The Tasmanian thornbill is primarily insectivorous, but will sometimes include seeds and fruits into its diet. It is typically arboreal, and will forage at all levels of the forest including the ground, leaves, and the bark of trunks, branches, and twigs.

=== Breeding ===
Tasmanian Thornbills typically breed from September to January, and will build a small, neatly rounded, domed nest in low, dense vegetation. The nest itself is constructed of grass, green mosses, and fine strips of bark, and is enclosed at the entrance by a hinged flap. Within the nest, the thornbill will lay 3 or 4 eggs; however, neither the exact period of incubation of these eggs, nor the period from hatching to independence are known.
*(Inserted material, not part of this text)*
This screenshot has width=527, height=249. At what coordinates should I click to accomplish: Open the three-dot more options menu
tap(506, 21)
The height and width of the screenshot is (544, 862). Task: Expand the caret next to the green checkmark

The eggs themselves can range from off-white, with large brown freckles – concentrated toward the base of the egg, to a brown/bronze colour with smaller dotted dark brown/black freckles – again concentrated towards the base.

=== Vocalisation ===
The Tasmanian Thornbill has the warbling style of call that is characteristically attributed to the Acanthizidae (Australian warbler) family, and its main call has been described phonetically as a zit zit zit sound.

== Conservation ==
The Tasmanian Thornbill is common and widespread throughout Tasmania and the Bass Strait Islands, and has been classified by Birdlife International as a secure species of least concern on the ICUN Red List of Threatened Species.

However, due to ongoing habitat destruction and heavy pesticide use, its population is suspected to be in decline.